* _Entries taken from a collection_
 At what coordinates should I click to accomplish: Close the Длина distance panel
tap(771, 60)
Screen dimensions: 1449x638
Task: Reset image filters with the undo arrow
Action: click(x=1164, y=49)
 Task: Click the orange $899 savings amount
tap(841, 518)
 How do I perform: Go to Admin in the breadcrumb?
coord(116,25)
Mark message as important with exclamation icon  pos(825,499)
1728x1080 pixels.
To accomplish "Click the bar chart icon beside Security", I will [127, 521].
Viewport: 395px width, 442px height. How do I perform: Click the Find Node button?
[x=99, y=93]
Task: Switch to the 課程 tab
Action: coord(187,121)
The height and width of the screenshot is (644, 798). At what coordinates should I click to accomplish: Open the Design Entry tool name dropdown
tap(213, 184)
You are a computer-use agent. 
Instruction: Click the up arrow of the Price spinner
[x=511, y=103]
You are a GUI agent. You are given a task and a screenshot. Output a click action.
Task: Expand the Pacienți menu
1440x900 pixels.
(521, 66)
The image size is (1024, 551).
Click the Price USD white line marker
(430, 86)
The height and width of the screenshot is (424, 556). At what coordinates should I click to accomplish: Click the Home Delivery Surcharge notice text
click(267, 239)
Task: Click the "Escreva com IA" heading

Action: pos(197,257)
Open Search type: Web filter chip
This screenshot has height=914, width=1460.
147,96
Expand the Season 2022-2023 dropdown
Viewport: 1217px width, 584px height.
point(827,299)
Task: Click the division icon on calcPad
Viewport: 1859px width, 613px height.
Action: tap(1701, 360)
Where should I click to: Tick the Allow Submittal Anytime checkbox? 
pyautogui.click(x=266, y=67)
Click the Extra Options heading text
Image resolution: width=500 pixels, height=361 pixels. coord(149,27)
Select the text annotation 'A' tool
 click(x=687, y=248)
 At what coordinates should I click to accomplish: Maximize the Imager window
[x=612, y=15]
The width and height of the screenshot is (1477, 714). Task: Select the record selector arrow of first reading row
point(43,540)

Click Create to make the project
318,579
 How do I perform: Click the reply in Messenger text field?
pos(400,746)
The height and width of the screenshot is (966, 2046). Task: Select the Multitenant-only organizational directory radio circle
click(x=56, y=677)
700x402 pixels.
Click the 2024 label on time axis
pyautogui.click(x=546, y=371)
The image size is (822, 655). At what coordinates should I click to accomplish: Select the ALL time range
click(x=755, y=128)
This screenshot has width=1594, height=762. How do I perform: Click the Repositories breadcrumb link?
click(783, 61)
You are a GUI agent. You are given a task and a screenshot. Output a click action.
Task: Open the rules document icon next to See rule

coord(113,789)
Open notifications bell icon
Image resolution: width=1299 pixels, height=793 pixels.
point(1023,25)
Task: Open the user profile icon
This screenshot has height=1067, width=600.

* _Instructions to follow_
Print the lines above from the one with "The height and width of the screenshot is (424, 556)." through the one with "Open Search type: Web filter chip", both included, exactly as written and nothing more.

* _Reply_
The height and width of the screenshot is (424, 556). At what coordinates should I click to accomplish: Click the Home Delivery Surcharge notice text
click(267, 239)
Task: Click the "Escreva com IA" heading

Action: pos(197,257)
Open Search type: Web filter chip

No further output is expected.